Rows showing where targets appear
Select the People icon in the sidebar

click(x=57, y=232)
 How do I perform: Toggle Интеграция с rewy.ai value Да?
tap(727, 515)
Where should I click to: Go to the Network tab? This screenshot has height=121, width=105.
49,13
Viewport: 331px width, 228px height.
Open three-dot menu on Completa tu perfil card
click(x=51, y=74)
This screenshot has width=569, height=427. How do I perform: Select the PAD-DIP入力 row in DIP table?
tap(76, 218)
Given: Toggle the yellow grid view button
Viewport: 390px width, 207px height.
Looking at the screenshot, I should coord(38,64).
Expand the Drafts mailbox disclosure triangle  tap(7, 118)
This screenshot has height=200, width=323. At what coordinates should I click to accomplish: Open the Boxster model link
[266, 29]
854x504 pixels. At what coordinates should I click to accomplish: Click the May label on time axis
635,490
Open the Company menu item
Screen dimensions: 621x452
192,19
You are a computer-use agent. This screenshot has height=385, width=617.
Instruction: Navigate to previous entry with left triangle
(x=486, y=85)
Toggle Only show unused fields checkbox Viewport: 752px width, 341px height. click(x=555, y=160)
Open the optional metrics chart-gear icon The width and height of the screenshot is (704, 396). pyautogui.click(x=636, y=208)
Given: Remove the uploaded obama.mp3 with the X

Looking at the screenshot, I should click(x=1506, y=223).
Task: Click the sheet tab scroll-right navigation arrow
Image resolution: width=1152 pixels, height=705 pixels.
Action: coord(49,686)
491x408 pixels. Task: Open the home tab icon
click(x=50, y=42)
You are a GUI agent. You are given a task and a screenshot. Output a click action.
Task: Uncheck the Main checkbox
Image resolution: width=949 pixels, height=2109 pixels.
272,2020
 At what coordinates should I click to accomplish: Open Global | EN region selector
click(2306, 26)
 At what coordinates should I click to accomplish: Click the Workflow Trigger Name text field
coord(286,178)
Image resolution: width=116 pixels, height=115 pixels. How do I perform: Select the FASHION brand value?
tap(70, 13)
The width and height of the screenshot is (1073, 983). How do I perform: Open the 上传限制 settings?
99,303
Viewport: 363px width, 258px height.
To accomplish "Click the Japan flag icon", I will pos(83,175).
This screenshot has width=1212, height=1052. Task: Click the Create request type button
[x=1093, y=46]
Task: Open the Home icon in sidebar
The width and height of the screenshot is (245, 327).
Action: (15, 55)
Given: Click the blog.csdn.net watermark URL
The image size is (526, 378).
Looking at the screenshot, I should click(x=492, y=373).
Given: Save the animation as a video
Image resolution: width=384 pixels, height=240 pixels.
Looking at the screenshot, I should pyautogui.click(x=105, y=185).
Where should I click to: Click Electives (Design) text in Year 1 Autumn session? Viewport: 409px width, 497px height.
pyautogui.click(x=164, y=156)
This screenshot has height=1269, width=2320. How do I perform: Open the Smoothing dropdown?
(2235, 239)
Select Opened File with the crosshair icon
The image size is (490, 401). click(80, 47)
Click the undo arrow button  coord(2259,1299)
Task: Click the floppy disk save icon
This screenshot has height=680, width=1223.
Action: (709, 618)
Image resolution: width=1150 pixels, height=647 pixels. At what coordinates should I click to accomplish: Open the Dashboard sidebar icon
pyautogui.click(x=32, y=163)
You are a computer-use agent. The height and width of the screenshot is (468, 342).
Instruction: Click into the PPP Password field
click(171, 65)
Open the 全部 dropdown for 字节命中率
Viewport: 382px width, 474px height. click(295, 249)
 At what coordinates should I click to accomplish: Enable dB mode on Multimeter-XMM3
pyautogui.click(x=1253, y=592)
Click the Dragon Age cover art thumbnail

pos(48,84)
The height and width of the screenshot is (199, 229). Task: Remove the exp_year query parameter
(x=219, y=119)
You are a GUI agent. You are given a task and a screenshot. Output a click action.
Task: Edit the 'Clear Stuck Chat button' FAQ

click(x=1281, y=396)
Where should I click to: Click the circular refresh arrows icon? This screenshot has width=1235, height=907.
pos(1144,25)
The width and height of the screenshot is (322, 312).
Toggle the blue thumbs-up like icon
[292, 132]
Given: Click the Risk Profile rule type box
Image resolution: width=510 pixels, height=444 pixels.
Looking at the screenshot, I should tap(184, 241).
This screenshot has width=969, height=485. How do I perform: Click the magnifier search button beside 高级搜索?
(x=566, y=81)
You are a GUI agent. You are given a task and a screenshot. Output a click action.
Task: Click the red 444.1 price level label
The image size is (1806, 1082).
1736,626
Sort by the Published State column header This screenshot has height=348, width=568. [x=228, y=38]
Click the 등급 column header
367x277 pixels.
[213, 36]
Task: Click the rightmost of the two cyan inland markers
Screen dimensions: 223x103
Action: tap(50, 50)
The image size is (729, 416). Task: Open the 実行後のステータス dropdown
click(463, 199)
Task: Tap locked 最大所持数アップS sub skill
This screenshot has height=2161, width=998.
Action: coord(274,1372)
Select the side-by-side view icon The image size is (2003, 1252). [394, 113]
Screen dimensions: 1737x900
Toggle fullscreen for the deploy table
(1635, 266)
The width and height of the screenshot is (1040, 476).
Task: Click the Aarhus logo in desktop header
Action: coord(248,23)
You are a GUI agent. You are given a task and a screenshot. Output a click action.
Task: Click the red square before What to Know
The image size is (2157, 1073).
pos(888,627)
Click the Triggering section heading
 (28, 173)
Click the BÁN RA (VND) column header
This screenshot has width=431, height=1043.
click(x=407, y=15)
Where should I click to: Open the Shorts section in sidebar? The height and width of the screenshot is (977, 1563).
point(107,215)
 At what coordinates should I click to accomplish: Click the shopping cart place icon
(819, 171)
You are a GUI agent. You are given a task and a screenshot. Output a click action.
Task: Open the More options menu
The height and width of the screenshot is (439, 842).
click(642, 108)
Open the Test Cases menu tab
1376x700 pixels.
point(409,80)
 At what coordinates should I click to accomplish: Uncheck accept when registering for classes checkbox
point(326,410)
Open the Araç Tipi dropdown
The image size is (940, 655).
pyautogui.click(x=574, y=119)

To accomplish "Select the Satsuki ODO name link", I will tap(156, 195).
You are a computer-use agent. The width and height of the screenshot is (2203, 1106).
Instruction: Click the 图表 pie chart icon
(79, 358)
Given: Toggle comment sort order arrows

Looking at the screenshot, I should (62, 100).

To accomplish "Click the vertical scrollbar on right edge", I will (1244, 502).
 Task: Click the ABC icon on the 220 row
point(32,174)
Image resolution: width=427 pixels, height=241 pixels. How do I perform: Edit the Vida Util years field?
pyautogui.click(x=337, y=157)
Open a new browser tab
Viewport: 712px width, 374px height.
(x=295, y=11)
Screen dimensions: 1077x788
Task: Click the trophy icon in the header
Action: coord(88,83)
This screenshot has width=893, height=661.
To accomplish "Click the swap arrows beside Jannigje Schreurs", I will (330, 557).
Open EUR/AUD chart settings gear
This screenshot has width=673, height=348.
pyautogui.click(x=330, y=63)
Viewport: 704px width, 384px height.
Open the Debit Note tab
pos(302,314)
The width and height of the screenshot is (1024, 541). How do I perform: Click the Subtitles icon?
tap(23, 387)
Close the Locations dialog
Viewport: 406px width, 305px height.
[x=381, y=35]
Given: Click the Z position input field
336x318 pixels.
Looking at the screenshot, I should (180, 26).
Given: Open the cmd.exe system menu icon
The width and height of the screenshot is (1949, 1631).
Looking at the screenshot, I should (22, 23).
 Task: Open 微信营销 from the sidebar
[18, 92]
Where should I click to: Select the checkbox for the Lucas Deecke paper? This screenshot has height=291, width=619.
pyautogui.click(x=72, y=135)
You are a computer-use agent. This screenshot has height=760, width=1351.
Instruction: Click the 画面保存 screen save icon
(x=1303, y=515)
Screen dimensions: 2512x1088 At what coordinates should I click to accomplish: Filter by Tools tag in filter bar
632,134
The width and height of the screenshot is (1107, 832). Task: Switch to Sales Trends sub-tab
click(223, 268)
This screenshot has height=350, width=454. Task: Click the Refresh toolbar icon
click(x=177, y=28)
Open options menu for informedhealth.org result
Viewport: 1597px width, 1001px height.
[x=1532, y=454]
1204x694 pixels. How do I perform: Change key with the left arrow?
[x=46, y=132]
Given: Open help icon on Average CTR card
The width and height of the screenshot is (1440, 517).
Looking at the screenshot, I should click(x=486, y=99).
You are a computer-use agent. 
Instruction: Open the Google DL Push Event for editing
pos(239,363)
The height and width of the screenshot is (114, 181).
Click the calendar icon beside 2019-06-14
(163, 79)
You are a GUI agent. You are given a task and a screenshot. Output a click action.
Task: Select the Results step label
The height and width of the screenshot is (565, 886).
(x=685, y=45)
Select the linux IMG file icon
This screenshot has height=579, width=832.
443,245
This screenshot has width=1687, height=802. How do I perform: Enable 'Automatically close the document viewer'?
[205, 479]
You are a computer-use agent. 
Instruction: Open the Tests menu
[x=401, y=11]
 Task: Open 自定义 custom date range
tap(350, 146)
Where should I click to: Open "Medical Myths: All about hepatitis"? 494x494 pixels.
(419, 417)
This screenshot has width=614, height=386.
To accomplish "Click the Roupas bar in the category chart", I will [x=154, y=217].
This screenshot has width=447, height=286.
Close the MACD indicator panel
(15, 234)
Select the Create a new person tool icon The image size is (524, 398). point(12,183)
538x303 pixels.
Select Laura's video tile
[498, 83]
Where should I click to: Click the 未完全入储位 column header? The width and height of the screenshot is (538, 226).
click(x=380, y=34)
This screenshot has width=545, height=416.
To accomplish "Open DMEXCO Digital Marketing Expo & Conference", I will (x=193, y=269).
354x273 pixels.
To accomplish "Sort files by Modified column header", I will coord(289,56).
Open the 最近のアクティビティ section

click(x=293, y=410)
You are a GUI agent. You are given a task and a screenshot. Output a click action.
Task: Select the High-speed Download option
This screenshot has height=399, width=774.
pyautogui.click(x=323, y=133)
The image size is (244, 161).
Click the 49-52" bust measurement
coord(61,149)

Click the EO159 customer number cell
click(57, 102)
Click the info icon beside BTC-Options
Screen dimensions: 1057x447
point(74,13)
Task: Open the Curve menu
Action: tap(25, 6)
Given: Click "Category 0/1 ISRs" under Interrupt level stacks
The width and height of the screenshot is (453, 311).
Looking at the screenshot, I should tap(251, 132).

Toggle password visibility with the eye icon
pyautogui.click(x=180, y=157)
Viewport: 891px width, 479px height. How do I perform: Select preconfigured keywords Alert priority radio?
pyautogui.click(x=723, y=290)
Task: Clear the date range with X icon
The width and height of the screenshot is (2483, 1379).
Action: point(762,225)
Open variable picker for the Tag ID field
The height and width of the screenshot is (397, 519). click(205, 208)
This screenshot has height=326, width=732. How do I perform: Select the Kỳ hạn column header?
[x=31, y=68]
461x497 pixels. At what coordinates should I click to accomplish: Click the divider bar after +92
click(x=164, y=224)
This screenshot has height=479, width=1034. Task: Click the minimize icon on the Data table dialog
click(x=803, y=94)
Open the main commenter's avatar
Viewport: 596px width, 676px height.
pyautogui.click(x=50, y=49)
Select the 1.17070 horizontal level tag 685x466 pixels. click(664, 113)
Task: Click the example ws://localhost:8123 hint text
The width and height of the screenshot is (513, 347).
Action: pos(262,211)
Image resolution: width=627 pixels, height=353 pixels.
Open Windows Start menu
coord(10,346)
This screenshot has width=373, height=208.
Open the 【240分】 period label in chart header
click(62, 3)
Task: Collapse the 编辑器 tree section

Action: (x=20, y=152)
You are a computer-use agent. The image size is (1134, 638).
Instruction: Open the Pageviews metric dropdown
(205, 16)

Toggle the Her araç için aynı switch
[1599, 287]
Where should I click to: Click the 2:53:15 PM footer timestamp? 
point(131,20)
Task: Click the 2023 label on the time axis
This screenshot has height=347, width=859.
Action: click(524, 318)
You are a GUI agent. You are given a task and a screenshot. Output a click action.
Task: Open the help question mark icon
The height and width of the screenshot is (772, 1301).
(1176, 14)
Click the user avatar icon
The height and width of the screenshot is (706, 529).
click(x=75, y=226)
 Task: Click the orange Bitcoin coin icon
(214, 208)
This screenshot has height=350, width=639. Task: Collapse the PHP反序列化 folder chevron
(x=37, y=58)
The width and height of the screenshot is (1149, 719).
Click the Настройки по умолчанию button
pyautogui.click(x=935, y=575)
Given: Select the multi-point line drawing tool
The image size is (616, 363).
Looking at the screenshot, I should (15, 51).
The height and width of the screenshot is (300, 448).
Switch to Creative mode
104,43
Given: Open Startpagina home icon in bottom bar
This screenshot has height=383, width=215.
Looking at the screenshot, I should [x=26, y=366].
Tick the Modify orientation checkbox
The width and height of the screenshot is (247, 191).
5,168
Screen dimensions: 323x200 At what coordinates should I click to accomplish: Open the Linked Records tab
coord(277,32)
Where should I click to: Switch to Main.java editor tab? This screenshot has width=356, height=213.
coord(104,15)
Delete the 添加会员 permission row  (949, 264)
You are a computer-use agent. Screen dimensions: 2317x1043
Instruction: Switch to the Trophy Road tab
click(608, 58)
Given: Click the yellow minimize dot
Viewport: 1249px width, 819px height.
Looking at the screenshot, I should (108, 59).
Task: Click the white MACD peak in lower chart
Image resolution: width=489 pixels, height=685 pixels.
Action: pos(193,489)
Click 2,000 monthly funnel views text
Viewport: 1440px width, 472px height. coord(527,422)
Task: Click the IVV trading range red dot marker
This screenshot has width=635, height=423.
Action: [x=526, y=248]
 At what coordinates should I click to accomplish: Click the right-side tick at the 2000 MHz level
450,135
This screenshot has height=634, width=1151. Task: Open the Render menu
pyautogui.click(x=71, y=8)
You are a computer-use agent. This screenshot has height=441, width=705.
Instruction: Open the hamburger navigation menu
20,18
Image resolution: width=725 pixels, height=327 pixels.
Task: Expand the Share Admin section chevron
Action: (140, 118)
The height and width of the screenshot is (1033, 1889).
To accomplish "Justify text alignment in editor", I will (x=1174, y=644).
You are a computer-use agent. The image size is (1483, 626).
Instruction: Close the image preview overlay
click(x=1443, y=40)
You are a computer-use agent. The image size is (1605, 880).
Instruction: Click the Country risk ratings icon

Objective -> Write out the records word for word, from the very start through the line that contains "(x=486, y=85)".

Written response ->
Select the People icon in the sidebar

click(x=57, y=232)
 How do I perform: Toggle Интеграция с rewy.ai value Да?
tap(727, 515)
Where should I click to: Go to the Network tab? This screenshot has height=121, width=105.
49,13
Viewport: 331px width, 228px height.
Open three-dot menu on Completa tu perfil card
click(x=51, y=74)
This screenshot has width=569, height=427. How do I perform: Select the PAD-DIP入力 row in DIP table?
tap(76, 218)
Given: Toggle the yellow grid view button
Viewport: 390px width, 207px height.
Looking at the screenshot, I should coord(38,64).
Expand the Drafts mailbox disclosure triangle  tap(7, 118)
This screenshot has height=200, width=323. At what coordinates should I click to accomplish: Open the Boxster model link
[266, 29]
854x504 pixels. At what coordinates should I click to accomplish: Click the May label on time axis
635,490
Open the Company menu item
Screen dimensions: 621x452
192,19
You are a computer-use agent. This screenshot has height=385, width=617.
Instruction: Navigate to previous entry with left triangle
(x=486, y=85)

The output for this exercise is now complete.